======== Listed records ========
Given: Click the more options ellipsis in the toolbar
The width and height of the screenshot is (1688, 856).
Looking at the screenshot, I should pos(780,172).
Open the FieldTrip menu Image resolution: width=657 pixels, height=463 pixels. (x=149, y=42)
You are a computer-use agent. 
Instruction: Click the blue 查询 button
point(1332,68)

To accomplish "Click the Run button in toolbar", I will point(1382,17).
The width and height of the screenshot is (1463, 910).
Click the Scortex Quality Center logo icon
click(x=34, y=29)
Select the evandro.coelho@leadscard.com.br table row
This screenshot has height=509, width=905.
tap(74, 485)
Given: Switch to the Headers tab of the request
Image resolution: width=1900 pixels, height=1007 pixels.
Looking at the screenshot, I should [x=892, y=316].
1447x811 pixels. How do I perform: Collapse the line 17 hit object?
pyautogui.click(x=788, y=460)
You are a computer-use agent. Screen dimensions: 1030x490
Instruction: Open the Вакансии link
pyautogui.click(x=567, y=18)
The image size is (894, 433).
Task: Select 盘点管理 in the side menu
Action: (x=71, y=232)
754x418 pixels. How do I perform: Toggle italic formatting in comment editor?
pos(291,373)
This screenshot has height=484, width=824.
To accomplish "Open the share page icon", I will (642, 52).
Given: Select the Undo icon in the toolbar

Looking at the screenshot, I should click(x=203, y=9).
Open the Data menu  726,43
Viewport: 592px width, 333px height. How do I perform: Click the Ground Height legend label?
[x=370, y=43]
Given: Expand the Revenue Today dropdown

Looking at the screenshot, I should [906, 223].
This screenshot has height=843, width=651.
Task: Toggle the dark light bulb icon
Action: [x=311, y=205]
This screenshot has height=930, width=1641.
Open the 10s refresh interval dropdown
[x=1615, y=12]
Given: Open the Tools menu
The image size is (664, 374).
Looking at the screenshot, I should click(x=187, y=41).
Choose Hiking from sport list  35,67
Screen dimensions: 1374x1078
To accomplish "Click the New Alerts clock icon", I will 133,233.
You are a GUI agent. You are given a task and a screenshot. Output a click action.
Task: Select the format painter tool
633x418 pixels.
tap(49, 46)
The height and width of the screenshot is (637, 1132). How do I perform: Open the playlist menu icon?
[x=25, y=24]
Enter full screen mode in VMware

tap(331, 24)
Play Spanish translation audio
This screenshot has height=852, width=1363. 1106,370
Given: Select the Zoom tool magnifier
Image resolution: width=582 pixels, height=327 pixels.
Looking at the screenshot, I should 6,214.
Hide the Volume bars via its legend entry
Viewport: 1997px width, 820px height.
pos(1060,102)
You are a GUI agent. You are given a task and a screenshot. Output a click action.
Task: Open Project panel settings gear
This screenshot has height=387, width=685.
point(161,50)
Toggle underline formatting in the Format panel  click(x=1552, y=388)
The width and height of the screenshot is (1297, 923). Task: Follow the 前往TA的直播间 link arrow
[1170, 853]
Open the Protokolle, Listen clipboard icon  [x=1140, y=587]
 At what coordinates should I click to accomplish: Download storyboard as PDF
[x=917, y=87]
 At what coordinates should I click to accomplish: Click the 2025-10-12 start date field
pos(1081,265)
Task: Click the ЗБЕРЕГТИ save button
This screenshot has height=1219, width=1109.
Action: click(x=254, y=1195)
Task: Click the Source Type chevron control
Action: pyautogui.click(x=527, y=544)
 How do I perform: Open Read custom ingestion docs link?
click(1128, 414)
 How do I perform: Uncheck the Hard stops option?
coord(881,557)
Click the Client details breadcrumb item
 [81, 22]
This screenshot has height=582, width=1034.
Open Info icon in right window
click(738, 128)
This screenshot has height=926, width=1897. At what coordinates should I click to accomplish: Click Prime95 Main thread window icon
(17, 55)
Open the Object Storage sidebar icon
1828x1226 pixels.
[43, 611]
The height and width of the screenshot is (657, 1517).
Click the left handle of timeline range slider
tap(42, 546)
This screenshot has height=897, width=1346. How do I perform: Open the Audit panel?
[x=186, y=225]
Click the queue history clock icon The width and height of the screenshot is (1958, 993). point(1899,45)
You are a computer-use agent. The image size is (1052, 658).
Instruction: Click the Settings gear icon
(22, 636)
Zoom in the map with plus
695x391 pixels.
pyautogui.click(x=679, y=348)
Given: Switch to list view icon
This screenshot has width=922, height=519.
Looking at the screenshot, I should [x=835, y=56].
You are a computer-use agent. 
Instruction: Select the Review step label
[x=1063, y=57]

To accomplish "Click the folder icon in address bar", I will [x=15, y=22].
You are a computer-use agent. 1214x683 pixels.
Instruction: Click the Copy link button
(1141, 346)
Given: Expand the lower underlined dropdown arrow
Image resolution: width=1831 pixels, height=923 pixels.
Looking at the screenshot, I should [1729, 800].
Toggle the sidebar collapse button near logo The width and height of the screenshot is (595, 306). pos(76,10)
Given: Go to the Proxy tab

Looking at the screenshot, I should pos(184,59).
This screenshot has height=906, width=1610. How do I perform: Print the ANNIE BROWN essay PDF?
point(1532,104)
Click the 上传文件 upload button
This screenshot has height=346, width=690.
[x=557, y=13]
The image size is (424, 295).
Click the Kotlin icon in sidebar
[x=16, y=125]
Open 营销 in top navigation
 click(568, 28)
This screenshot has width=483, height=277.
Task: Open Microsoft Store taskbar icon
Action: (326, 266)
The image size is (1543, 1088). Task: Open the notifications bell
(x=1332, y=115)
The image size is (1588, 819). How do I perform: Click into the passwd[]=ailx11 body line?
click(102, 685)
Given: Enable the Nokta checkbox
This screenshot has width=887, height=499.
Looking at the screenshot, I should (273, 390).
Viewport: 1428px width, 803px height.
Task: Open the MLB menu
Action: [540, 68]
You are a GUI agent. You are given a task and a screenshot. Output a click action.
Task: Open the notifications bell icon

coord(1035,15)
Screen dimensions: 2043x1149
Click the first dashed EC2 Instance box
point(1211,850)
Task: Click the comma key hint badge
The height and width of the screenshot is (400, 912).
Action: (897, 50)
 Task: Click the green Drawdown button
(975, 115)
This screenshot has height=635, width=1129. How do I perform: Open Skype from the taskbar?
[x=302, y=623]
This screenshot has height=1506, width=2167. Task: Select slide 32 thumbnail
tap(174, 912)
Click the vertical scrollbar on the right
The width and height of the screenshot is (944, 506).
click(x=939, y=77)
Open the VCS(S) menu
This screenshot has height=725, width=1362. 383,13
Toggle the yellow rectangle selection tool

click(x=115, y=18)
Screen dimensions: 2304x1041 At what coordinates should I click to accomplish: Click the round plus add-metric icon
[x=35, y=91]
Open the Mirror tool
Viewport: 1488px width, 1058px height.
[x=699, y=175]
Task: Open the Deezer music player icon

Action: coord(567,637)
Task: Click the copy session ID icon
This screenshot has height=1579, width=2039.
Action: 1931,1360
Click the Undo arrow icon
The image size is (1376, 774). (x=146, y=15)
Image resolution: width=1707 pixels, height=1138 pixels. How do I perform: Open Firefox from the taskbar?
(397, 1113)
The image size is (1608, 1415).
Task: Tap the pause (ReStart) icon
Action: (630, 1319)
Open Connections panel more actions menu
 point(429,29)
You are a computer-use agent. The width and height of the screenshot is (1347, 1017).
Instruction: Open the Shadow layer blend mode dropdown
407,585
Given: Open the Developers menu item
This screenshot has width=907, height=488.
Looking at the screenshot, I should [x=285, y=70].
========
### Problem statement
Looking at the entries above, can you reproduce exactly the lines from the one that holds "You are a computer-use agent. 1214x683" through the one that holds "Click the 上传文件 upload button", and only those?

### Response to this task
You are a computer-use agent. 1214x683 pixels.
Instruction: Click the Copy link button
(1141, 346)
Given: Expand the lower underlined dropdown arrow
Image resolution: width=1831 pixels, height=923 pixels.
Looking at the screenshot, I should [1729, 800].
Toggle the sidebar collapse button near logo The width and height of the screenshot is (595, 306). pos(76,10)
Given: Go to the Proxy tab

Looking at the screenshot, I should pos(184,59).
This screenshot has height=906, width=1610. How do I perform: Print the ANNIE BROWN essay PDF?
point(1532,104)
Click the 上传文件 upload button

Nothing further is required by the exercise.